---------- THE RECORDS
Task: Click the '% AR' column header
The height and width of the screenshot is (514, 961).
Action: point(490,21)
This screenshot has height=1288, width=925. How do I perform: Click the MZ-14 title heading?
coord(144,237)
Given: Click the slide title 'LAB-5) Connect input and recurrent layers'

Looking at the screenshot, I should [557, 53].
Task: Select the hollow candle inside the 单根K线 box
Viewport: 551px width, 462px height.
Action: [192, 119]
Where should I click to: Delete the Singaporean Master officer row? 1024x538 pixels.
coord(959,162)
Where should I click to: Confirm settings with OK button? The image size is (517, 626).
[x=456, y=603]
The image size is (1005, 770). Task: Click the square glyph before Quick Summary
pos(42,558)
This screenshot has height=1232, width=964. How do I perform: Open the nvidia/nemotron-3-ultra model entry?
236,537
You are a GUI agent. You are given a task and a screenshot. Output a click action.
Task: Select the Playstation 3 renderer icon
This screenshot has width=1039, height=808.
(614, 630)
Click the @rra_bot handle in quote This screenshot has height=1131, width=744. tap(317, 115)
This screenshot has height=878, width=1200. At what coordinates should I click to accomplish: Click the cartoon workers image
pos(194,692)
--------------------
## [SET PROBLEM]
Reproduce every line of the data above exactly as it stands, keeping the original order and line breaks.

## [EXERCISE RESPONSE]
Task: Click the '% AR' column header
The height and width of the screenshot is (514, 961).
Action: point(490,21)
This screenshot has height=1288, width=925. How do I perform: Click the MZ-14 title heading?
coord(144,237)
Given: Click the slide title 'LAB-5) Connect input and recurrent layers'

Looking at the screenshot, I should [557, 53].
Task: Select the hollow candle inside the 单根K线 box
Viewport: 551px width, 462px height.
Action: [192, 119]
Where should I click to: Delete the Singaporean Master officer row? 1024x538 pixels.
coord(959,162)
Where should I click to: Confirm settings with OK button? The image size is (517, 626).
[x=456, y=603]
The image size is (1005, 770). Task: Click the square glyph before Quick Summary
pos(42,558)
This screenshot has height=1232, width=964. How do I perform: Open the nvidia/nemotron-3-ultra model entry?
236,537
You are a GUI agent. You are given a task and a screenshot. Output a click action.
Task: Select the Playstation 3 renderer icon
This screenshot has width=1039, height=808.
(614, 630)
Click the @rra_bot handle in quote This screenshot has height=1131, width=744. tap(317, 115)
This screenshot has height=878, width=1200. At what coordinates should I click to accomplish: Click the cartoon workers image
pos(194,692)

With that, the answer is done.